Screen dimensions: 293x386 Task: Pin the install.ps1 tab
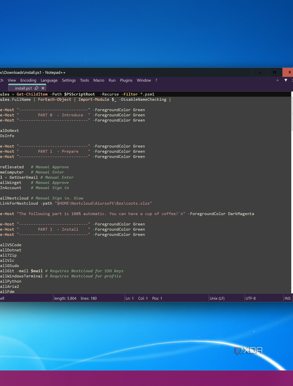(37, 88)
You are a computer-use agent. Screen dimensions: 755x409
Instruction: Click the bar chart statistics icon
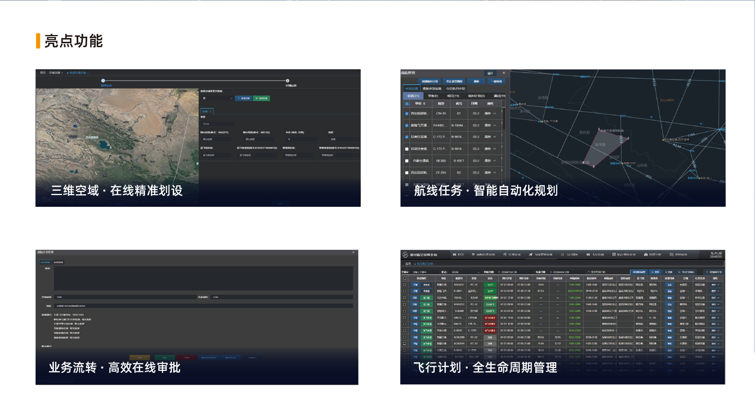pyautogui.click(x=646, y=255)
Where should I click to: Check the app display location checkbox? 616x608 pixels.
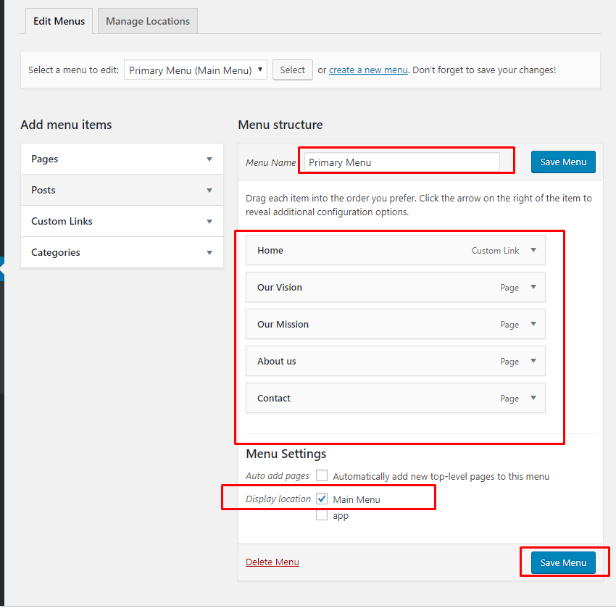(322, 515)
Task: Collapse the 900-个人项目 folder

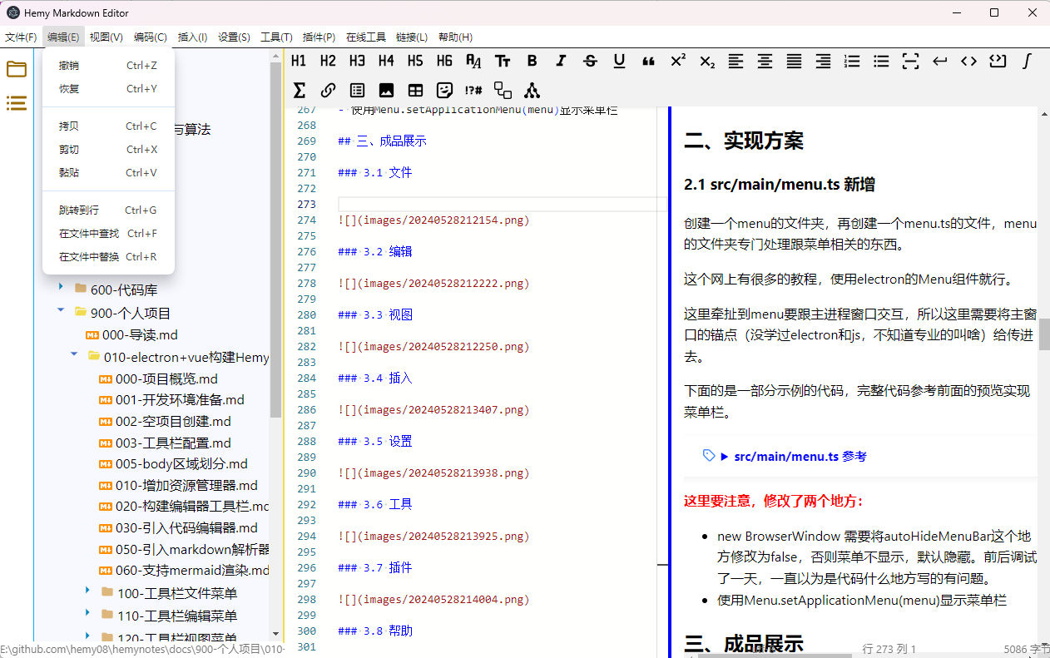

* * * *

Only the text of the listing should be returned, exactly and in full; no image goes into the copy.

Screen dimensions: 293x386 Task: Pin the install.ps1 tab
(37, 88)
You are a computer-use agent. Screen dimensions: 755x409
Instruction: Click the bar chart statistics icon
pyautogui.click(x=646, y=255)
Where should I click to: Check the app display location checkbox? 616x608 pixels.
(322, 515)
Task: Collapse the 900-个人项目 folder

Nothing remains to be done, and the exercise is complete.